Ryan Clarke and Conor Patrick Martin Duffy, both 22, admitted assault and actual bodily harm over the attack, in which the victim fractured a leg.
Belfast Crown Court heard that while Duffy attacked the man first on September 3, 2014, Clarke joined in after the victim fell to the ground and fractured his leg.
Both were handed suspended sentences by Judge Geoffrey Millar, who warned them they would be jailed if they reoffended in next two years.
Duffy, who is originally from Northern Ireland but who now lives in Essex, was given a two-year jail sentence, suspended for two years. Clarke, from Sliabh Dubh Walk, Ballymurphy, was given an 18-month term, also suspended for two years.
Prior to sentencing, Crown prosecutor Philip Henry said that on the night of the attack on the Dublin Road in Belfast, the fireman was approaching the shop as security workers were removing the defendants from the premises.
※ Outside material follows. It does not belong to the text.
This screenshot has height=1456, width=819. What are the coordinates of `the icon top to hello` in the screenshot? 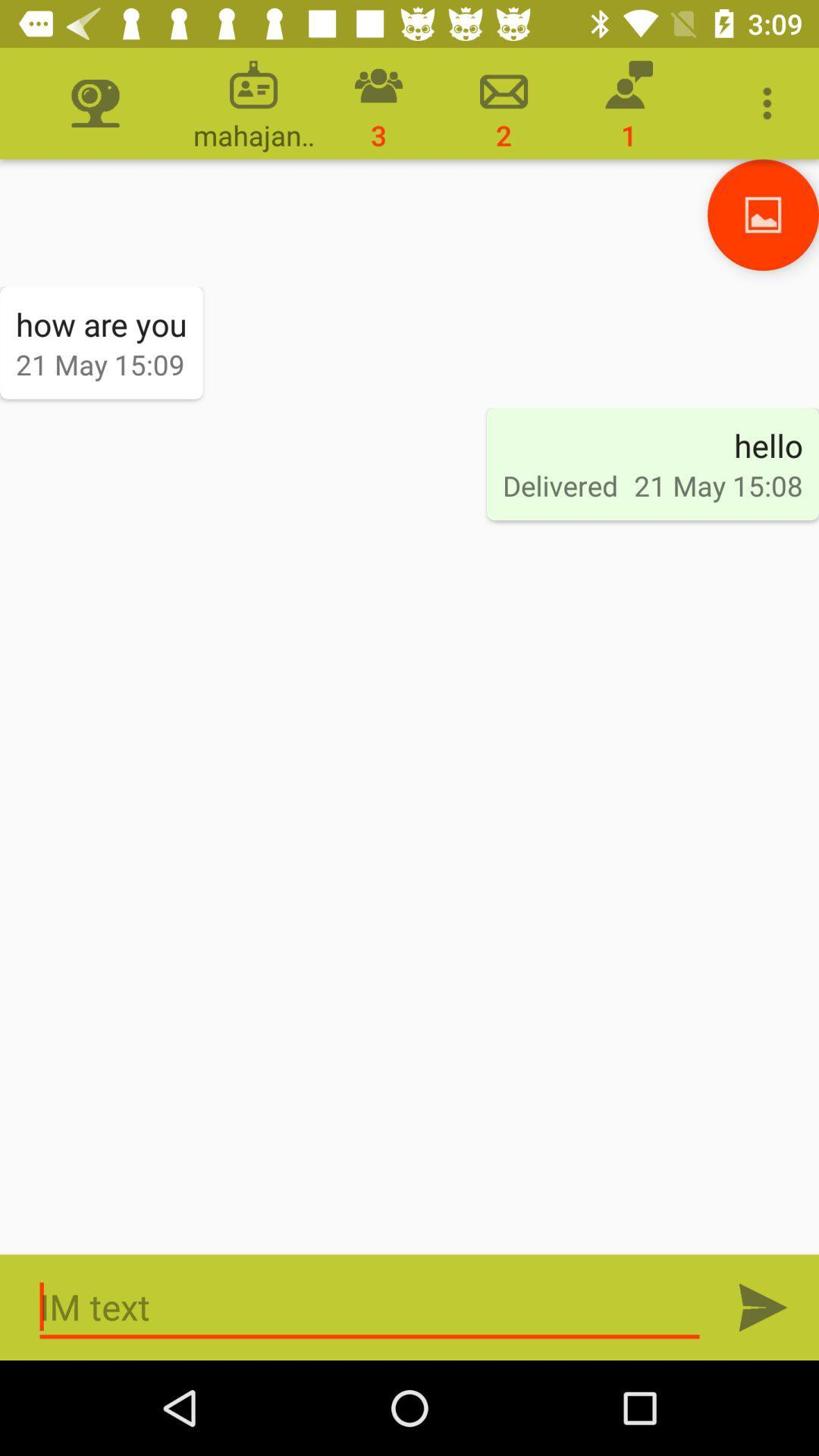 It's located at (763, 214).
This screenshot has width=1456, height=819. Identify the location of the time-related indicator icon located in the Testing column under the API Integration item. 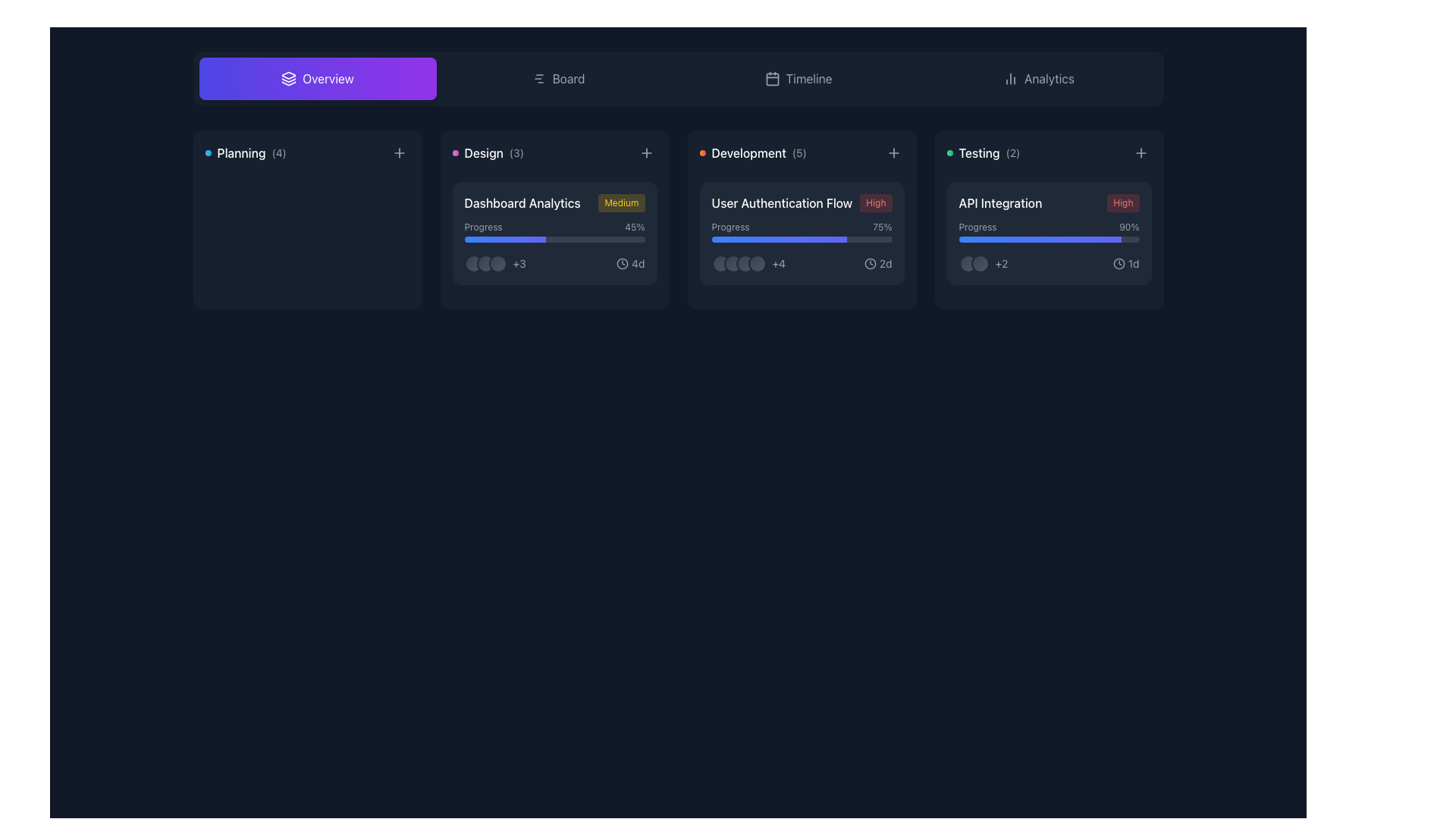
(1119, 262).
As staff members tried to escort the pair out, "words were exchanged" between them and the victim, during which Duffy was said to have "goaded" the fireman. As the incident spilled out onto the footpath, Duffy assaulted the injured party, causing both to fall to the ground.
While on the ground, the fireman was subjected to a "number of blows".
Police later tracked Duffy down. When he was interviewed, he initially gave no comment, then admitted he had been in a "scuffle" but claimed he intended to hurt no one.
Clarke, who fled from police, was arrested six months later. He denied involvement before later admitting his guilt.
Defence barrister Joel Linsday, representing Clarke, accepted the incident was "nasty" and something his client should not have got involved in.
He also pointed out that the defendant has mental health issues and had spent time on remand for the crime.
Solicitor Brendan Blaney, for Duffy, said his client had given up alcohol, was living and working with relatives in Essex and had "made a conscious decision to turn his life around".
Passing sentence, Judge Millar accepted the attack on "a man who was going about his business" was serious.
He added he hoped the injured party had made a full recovery from his leg injury and was able to return to his "important work in the community as a fire officer."